Vielleicht verloren sie die Spur. Die rannten zwar wie die Hölle, aber schneller als ein Auto waren sie nicht. Aber was hieß die Spur verlieren? Es gab ganz sicher noch viel mehr von denen. Sie fuhren durch die Moselstraße, vorbei an dem Druckraum, vor dem an besseren Tagen die Junkies herumlungerten. »Hier sind eine Menge Leichen«, sagte Bilal.

»Solange sie liegen bleiben.« Demir war alles egal. Er wollte aus diesem dreckigen Frankfurt heraus. An der Kreuzung Moselstraße Ecke Taunusstraße blieben sie stehen. »Was jetzt?« Demir sah sich um. Sich nach links in Richtung Innenstadt zu wenden, ergab wenig Sinn, da würden sie wieder dahin zurückfahren, wo sie herkamen und das wollte keiner von ihnen. Geradeaus ging es nicht. Verlassene Autos verstopften die Straße wie ein Blechkorken. Rechts Richtung Hauptbahnhof sah auch nicht verlockend aus, schien aber die einzige Alternative zu sein. Die Straße sah passierbar aus, jedenfalls bis zur nächsten Ecke. »Rechts«, sagte Demir.

»Da geht es zum Bahnhof. Da sind die Straßen sicher auch verstopft.«

»Fahr rechts oder flieg über die Autos vor uns. Oder willst du wieder zurück?«

»Scheiße.« Bilal lenkte den Wagen nach rechts in die Taunusstraße. Nach hundertfünfzig Metern war sie zu Ende.

»Scharf links.« Sie fuhren jetzt Richtung Baslerplatz. Der Bahnhof befand sich zu ihrer Rechten. Auf dem Bahnhofsvorplatz lag eine unüberschaubare Anzahl von Körpern herum.

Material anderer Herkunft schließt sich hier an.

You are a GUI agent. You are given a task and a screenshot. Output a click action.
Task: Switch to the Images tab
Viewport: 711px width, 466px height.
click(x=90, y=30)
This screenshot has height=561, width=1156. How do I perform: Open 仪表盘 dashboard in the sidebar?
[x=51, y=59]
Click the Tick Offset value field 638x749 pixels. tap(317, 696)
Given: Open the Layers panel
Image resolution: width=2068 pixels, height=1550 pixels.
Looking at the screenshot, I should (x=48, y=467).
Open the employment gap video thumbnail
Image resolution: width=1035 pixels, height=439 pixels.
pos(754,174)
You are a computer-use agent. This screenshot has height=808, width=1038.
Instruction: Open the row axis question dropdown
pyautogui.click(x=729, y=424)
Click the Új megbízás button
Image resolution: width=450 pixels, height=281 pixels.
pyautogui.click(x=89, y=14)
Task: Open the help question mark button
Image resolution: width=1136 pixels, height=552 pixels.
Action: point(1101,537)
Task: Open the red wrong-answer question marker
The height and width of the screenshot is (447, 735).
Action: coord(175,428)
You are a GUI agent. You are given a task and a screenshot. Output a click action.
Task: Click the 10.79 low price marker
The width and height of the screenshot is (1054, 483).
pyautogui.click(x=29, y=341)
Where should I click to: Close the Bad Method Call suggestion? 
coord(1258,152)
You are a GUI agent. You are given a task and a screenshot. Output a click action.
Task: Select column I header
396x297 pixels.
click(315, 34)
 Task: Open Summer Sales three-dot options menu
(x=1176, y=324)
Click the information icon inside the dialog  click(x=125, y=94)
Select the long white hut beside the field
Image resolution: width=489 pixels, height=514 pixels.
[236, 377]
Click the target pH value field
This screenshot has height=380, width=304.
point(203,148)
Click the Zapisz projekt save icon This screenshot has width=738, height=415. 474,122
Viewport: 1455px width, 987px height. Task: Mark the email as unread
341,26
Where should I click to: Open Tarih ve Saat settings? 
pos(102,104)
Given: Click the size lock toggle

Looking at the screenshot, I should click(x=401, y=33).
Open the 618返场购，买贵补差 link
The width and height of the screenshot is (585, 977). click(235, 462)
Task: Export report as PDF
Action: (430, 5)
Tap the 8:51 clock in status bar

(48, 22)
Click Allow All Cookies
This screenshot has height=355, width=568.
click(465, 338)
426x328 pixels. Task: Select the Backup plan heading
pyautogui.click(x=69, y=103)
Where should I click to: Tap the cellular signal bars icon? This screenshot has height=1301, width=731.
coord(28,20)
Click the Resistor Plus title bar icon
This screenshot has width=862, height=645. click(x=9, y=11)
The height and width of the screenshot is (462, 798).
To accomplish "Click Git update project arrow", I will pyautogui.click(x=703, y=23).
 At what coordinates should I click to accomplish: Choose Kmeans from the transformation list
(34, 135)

»Sieht scheiße aus«, sagte Bilal.

»Dafür sieht die Straße gut aus«, meldete sich Katta von hinten.

»Ja.« Bilal gab Gas. Sie flogen am Bahnhof vorbei, schossen auf den Basler Platz zu.

»Du sollst nicht so... »

Von links kam ein Auto. Nein, es waren drei. Sie kamen über den Bürgersteig geholpert. Wer machte denn so etwas?

Nicht abstützen. Locker lassen.

Dann kam der Aufschlag.

Der gepanzerte Audi schob den X5 wie ein Spielzeug von der Straße. Sie hatten ihn am hinteren Kotflügel erwischt und in einen Kreisel verwandelt. Während der BMW über den Asphalt Pirouetten zog, flog Demir der Airbag um die Ohren. Ihm wurde schwarz vor Augen.

Als es wieder hell wurde, flog die Beifahrertür auf. Vor Demir stand ein Mann in Uniform, so wie er sie aus Actionfilmen kannte. Blut lief dem Actionmann in das Gesicht. Er war wütend und gestikulierte wild. »Ich lege euch alle um!« Dann sah Demir in den Lauf einer Maschinenpistole.